An Insight Into the Dynamics of Carreau-Yasuda Nanofluid Through a Wavy Channel with Electroosmotic Effects: Relevance to Physiological Ducts

• Published in: Brazilian journal of physics Vol. 54; no. 3
• Main Authors: Abbasi, A., Farooq, W., Khan, Sami Ullah, Adnan, Riaz, Arshad, Bhatti, M. M.
• Format: Journal Article
• Language: English
• Published: New York Springer US 01.06.2024; Springer Nature B.V
• Subjects: Boltzmann transport equation; Cartesian coordinates; Conservation laws; Cooling systems; Drug delivery systems; Electric fields; Electroosmosis; Intestine; Mathematical models; Membrane separation; Nanofluids; Parameters; Physics; Physics and Astronomy; Physiological effects; Physiology; Salivary glands; Stream functions (fluids); Temperature profiles; Velocity distribution; Vessels; Wave propagation; Zeta potential; Electro-osmosis; Different zeta potentials; Nanofluid; Entropy generation; Joule heating; Complex wavy channel; Carreau-Yasuda fluid model
• ISSN: 0103-9733; 1678-4448
• DOI: 10.1007/s13538-024-01438-6

Many physiological ducts, like sperm vessels, intestines, common bile ducts, ducts of salivary glands, and ducts in the repertory system, are common ducts in which transport occurs due to the propagation of complex waves on the boundary. Electroosmotic flow phenomena are significant in membrane separation processes, protein and peptide delivery, iontophoresis in drug delivery through physiological ducts, and a lot of application in plant physiology regarding pressure control in xylem and phloem vessels. The aim of this theoretical study is to analyze the thermal characteristics of physiological fluid characterized by the Carreau-Yasuda model in a complex wavy channel. The two agents of flow, i.e., the propagation of complex waves on the walls of the channel and the electric field in the axial direction, are considered. Different zeta potentials at both walls of the asymmetric channel are employed.
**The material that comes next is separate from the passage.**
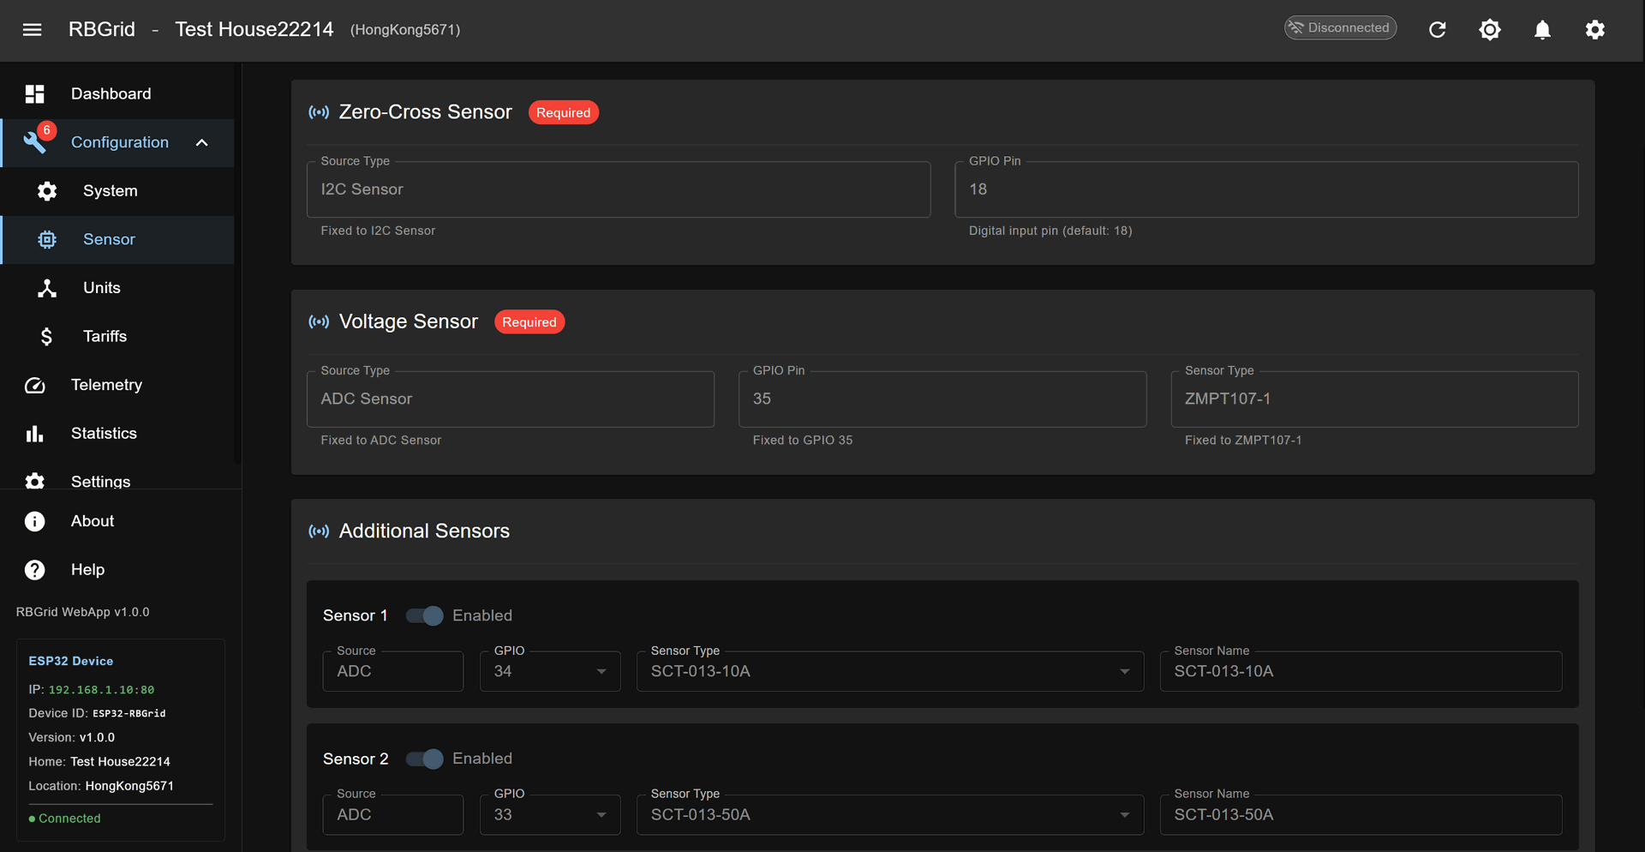Open Sensor 1 GPIO 34 dropdown

550,671
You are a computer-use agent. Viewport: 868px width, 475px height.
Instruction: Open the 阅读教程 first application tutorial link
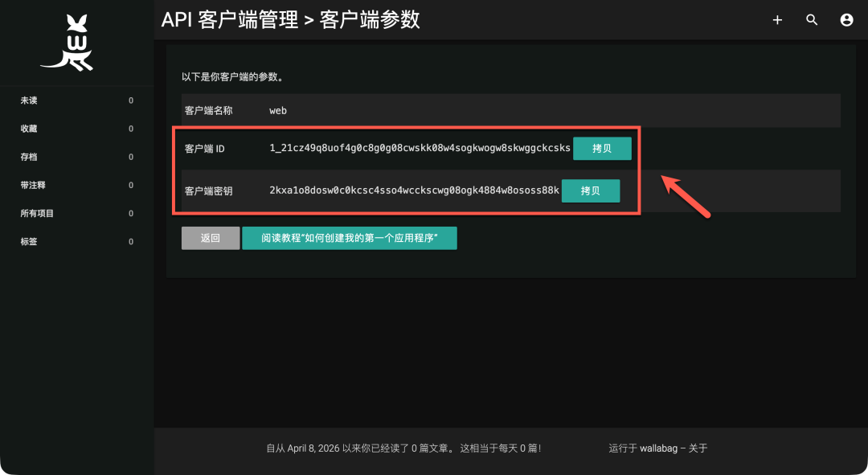tap(349, 238)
Basic conservation laws, along with the Poisson-Boltzmann equation, are utilized to model the problem in the Cartesian coordinate system. Theoretical and biological assumptions like greater wavelength, lubrication transport, and Debye-Hückel linearization transform the governing equations of PDE into a coupled system of ODE. The shooting method is used, which is Solve, a built-in function in the computational software Mathematica to compute the stream function, temperature profile, concentration profile, and various flow and heat transfer characteristics. The impact of various penetrating parameters is described through plots. The magnitude of the velocity profile is increased near the center of geometry by increasing the electroosmotic parameter in the lower half of the regime. Then the Sherwood number and the Bejan number show enhanced behavior by increasing the electroosmotic parameter. The current analysis predicts dynamic applications in thermodynamical systems, cooling systems, biochemistry, and drug delivery systems.